WHAT IS BEING ASKED: Report how many lines in the records carry the string "trash", and give no further text.

"""

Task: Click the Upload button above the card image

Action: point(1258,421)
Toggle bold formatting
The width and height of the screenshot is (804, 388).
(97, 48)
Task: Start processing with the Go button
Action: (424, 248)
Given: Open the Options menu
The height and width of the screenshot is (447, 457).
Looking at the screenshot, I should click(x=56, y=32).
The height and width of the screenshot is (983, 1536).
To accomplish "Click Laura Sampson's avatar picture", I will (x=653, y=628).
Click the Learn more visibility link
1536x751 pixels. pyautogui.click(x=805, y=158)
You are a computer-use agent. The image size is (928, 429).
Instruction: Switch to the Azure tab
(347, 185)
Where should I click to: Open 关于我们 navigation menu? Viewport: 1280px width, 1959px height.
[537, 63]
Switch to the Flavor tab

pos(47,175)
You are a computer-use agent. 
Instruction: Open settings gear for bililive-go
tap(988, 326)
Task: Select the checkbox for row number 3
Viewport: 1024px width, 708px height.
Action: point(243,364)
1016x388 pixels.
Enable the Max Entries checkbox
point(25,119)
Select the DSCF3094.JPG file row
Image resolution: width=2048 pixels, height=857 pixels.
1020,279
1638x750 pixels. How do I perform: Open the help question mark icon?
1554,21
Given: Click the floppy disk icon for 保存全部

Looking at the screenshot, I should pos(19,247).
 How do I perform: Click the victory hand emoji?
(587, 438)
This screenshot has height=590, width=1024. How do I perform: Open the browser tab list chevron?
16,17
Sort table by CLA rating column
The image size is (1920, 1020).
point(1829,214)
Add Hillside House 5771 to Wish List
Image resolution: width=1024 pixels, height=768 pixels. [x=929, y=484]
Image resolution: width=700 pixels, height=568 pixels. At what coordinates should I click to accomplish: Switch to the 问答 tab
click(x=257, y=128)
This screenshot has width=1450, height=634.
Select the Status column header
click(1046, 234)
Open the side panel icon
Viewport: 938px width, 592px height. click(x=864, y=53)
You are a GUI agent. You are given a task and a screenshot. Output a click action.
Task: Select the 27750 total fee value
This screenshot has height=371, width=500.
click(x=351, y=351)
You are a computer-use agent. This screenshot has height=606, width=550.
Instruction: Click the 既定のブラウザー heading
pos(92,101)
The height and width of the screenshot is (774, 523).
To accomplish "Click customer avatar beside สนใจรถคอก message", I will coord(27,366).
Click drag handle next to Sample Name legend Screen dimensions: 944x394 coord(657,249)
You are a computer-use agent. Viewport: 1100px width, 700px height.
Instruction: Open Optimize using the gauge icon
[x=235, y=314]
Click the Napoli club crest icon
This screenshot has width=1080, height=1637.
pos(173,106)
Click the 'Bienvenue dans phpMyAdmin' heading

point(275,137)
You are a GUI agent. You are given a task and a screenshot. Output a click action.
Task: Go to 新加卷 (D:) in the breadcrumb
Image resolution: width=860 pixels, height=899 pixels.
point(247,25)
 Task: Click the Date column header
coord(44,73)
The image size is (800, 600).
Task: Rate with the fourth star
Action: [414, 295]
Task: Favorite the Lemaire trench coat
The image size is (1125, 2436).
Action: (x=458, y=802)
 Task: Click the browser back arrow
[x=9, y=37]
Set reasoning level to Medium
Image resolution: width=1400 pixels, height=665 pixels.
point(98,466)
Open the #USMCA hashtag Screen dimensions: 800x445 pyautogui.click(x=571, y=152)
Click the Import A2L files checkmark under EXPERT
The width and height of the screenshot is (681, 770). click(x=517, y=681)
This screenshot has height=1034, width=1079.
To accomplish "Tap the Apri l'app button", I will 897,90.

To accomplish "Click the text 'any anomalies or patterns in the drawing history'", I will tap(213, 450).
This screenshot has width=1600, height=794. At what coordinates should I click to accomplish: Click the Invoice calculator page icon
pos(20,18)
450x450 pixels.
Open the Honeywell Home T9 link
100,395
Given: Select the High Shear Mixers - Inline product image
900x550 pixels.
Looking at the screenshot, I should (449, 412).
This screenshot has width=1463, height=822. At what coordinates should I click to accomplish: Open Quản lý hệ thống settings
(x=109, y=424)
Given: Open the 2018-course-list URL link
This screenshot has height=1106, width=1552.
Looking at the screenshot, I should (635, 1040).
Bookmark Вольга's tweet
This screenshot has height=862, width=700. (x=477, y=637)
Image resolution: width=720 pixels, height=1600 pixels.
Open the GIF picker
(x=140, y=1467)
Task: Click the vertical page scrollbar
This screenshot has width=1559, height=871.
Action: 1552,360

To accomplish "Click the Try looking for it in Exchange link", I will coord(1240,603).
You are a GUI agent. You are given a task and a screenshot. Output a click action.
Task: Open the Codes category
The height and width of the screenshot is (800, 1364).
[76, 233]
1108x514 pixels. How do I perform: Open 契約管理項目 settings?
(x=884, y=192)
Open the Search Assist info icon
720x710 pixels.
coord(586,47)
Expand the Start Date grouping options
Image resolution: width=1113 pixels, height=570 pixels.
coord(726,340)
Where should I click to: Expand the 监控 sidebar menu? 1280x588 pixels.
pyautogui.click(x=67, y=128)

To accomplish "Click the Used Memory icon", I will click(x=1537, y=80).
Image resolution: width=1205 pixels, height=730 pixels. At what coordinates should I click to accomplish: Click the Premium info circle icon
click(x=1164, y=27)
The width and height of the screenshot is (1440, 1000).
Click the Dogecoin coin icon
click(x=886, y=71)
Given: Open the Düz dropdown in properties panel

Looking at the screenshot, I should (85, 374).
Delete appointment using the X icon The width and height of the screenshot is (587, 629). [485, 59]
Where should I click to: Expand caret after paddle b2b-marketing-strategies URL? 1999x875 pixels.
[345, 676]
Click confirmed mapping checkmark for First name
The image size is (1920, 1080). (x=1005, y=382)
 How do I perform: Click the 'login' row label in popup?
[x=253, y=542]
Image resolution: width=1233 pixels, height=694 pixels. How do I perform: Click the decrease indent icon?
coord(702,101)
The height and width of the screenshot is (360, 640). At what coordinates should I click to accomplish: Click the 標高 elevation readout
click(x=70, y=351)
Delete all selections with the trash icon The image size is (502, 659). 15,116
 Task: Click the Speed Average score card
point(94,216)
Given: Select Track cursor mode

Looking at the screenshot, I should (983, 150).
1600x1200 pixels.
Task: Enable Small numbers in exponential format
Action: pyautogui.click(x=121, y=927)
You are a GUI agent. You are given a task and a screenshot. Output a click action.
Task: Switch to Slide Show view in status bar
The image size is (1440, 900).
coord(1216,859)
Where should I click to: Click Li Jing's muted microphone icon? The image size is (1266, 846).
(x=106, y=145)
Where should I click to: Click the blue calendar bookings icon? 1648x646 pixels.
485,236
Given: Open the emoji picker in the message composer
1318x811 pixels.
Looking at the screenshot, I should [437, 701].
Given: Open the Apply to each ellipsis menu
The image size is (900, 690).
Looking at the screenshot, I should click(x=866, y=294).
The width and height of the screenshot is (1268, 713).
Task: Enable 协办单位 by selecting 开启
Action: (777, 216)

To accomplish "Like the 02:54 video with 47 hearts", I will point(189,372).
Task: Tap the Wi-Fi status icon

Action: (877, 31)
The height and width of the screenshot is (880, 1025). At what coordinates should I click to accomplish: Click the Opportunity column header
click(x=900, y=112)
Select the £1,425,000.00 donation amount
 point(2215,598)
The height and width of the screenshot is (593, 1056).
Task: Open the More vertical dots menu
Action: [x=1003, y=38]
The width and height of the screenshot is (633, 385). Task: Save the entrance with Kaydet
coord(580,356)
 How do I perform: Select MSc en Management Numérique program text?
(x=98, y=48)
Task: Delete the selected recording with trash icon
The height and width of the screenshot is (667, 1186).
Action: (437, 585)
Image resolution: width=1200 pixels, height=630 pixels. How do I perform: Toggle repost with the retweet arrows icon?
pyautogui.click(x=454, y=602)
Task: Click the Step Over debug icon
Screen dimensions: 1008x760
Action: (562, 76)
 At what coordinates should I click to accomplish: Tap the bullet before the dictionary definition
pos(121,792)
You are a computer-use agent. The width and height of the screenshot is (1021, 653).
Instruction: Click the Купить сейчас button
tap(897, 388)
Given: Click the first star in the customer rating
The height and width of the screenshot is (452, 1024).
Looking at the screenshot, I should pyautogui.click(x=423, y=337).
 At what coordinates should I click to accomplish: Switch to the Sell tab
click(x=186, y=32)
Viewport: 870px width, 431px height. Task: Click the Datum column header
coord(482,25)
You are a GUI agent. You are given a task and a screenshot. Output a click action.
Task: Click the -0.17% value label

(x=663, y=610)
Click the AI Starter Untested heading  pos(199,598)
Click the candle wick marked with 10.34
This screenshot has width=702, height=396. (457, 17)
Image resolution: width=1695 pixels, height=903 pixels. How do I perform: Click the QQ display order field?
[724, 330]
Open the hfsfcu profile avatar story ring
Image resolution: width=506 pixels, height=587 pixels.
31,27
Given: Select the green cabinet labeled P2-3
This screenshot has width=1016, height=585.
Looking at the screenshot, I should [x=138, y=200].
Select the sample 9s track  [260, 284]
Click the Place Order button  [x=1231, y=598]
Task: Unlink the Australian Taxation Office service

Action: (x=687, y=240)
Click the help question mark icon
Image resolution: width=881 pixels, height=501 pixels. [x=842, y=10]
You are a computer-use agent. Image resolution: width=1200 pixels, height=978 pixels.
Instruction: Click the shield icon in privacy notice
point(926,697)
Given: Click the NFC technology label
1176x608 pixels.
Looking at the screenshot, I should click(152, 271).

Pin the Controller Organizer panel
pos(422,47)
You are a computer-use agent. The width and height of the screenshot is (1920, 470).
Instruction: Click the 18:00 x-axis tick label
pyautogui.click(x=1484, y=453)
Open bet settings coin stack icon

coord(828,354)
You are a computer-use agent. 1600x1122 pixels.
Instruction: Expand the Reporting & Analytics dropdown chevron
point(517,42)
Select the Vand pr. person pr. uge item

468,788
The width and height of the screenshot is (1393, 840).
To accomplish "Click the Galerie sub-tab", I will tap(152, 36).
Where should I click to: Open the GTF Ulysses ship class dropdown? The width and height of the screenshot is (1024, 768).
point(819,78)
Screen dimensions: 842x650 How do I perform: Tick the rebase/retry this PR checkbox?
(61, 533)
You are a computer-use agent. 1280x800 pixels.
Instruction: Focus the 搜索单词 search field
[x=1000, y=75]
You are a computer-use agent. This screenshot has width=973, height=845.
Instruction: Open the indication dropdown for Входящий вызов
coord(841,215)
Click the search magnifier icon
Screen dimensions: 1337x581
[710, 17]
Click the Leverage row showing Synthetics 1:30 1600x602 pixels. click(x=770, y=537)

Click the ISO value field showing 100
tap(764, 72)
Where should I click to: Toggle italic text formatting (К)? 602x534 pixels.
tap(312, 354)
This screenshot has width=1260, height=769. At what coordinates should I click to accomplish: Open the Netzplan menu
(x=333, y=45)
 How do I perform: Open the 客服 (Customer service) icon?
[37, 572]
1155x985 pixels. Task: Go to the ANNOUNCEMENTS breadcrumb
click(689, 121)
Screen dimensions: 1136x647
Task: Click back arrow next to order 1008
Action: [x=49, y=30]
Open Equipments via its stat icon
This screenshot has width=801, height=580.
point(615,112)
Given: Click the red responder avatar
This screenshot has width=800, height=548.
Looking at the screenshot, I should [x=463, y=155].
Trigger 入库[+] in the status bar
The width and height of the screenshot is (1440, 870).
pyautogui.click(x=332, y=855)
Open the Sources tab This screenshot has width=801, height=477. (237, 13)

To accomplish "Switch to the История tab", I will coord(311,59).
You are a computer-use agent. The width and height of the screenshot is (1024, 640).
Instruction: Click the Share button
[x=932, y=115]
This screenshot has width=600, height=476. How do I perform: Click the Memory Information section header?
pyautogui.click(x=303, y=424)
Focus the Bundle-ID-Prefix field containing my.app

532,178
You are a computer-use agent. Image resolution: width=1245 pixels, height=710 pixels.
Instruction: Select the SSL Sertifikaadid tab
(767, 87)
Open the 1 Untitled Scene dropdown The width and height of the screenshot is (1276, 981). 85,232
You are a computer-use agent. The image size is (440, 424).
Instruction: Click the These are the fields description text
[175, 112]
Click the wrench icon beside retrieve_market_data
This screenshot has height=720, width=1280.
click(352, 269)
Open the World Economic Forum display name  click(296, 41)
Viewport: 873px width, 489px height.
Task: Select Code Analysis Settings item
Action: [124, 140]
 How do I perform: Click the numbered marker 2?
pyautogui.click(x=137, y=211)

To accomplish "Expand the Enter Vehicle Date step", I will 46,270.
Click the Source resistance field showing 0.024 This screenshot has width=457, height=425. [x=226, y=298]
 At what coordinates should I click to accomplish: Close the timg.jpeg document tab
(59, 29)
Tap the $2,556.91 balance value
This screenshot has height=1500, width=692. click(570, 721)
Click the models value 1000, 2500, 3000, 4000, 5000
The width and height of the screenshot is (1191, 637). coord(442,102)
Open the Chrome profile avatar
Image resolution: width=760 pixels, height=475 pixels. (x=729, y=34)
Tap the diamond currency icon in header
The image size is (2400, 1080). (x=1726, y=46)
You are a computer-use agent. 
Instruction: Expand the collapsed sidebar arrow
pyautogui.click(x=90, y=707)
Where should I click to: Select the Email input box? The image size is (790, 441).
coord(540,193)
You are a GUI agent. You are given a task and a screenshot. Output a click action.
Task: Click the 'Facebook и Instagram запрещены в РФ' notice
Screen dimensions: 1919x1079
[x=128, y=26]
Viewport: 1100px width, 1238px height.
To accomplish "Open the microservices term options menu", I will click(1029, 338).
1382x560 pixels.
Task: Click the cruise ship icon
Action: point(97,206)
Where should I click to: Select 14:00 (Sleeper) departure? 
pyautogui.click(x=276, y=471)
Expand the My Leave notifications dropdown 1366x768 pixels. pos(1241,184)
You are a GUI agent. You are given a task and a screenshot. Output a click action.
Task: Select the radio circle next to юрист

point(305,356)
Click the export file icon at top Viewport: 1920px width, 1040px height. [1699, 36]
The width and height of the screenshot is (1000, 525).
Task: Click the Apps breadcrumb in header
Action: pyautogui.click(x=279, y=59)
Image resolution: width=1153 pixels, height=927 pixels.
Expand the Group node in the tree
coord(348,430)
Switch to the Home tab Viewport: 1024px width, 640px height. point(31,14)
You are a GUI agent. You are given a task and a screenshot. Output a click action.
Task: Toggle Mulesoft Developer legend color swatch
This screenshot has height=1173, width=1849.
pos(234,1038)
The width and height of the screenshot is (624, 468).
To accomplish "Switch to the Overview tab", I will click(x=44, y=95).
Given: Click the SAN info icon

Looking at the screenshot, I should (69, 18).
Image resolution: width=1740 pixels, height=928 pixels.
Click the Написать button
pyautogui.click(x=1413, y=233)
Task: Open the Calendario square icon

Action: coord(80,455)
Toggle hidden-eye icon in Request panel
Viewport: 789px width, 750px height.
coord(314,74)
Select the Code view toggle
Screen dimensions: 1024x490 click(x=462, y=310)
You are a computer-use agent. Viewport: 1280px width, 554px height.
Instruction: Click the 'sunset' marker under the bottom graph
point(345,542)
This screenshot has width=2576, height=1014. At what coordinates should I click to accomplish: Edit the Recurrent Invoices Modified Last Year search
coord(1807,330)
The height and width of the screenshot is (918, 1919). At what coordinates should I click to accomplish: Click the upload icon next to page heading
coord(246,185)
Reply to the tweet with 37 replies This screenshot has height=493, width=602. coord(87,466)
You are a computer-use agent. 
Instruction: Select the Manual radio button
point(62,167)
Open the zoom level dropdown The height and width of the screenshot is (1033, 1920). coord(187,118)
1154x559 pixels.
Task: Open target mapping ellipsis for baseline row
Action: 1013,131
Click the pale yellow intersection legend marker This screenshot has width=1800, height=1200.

"""

RESULT: 2